Charlie took up his hat and walked off in high dudgeon, and for the time his gifts ceased.

Jean was working very hard just now. She was painting the portrait of an alderman's wife, giving lessons in the place of one of the teachers in the art school, and attempting a fancy picture of her own, which she hoped might be accepted for the next Academy. In the midst of this, she received another invitation from Mrs. Fergusson, begging her to come to her for a little rest and relaxation. It was a bitter disappointment to her to decline, but she literally could not afford to go. She had neither the time nor the money to do it.

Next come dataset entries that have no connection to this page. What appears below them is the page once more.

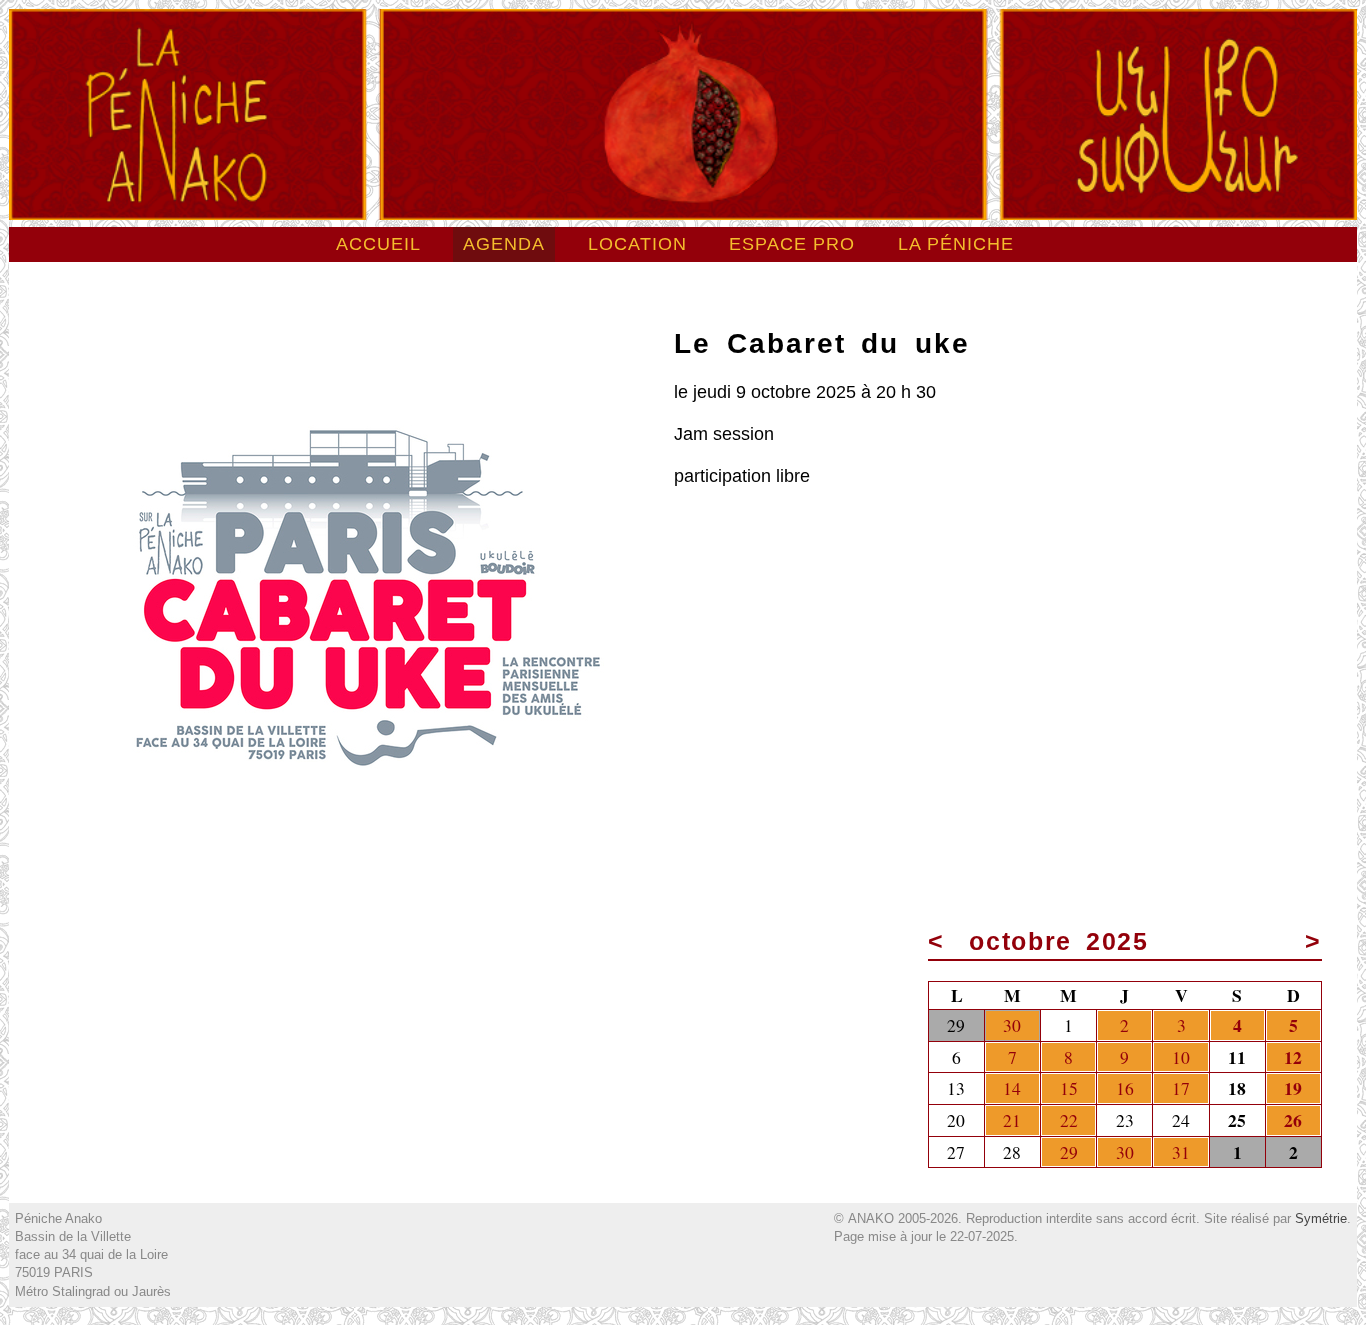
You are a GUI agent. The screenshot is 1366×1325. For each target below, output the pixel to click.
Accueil (378, 244)
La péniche (956, 244)
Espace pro (792, 244)
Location (637, 244)
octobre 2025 (1059, 941)
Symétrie (1321, 1218)
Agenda (504, 244)
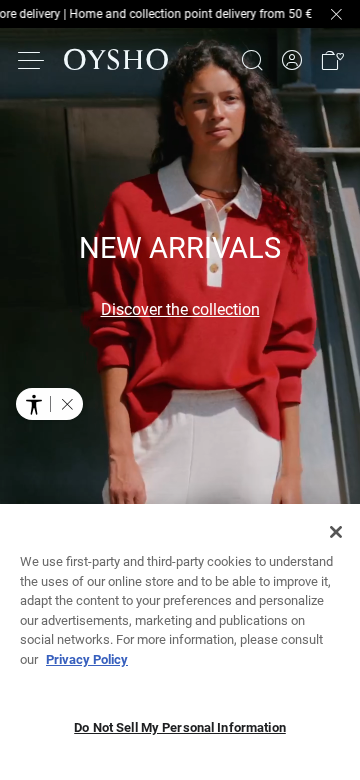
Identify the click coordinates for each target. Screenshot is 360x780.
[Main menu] (32, 60)
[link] (292, 60)
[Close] (336, 532)
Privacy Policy (87, 659)
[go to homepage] (116, 60)
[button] (332, 60)
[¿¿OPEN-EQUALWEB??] (49, 404)
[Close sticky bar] (336, 14)
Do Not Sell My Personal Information (180, 727)
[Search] (252, 60)
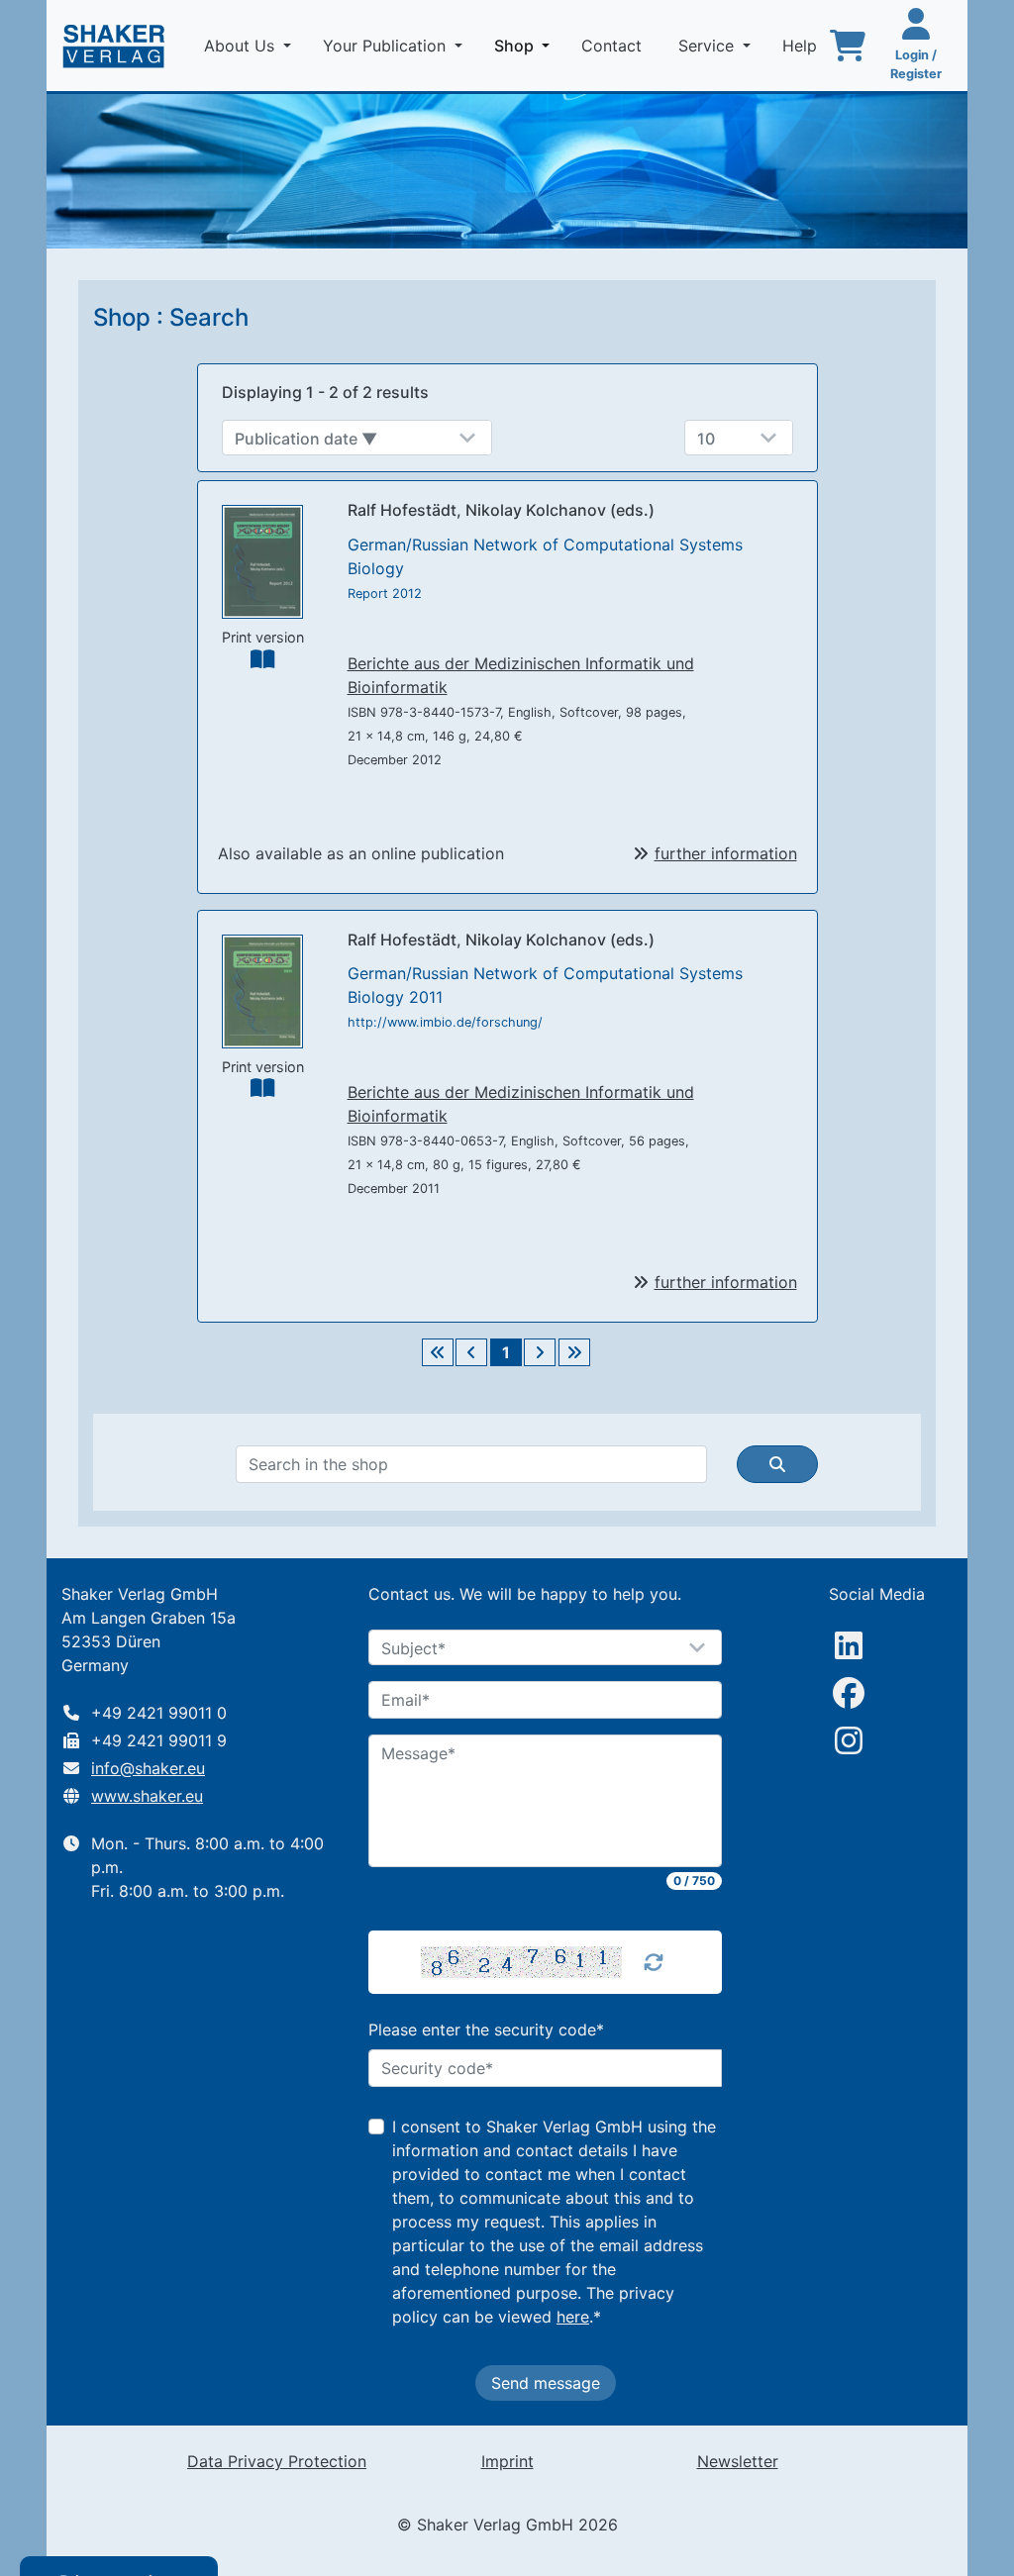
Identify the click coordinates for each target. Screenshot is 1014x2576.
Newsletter (737, 2461)
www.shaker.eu (147, 1796)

Sometimes when she came back to her lodgings tired and weary, she wondered if this incessant grind for daily bread would be her lot in life. Yet she was not unhappy, and she pluckily and cheerfully put her shoulder to the wheel. Few of her fellow-students, hearing her bright tones and ringing laugh, realised that she had changed from the comfortable amateur into the struggling professional.

[CHAPTER XXII]

IN DIRE STRAITS

"I do not ask my cross to understand,
My way to see;
Better in darkness just to feel Thy hand
And follow Thee."—Adelaide Procter.

"SURELY it is Jean Desmond? How strange that I should not have run up against you before. I have been in town for six weeks. Are you still studying art?"

It was Meta Worth. She met Jean out of doors one day, and was looking very bright and pretty. Jean was conscious of her own shabbiness by the side of this stylish young woman.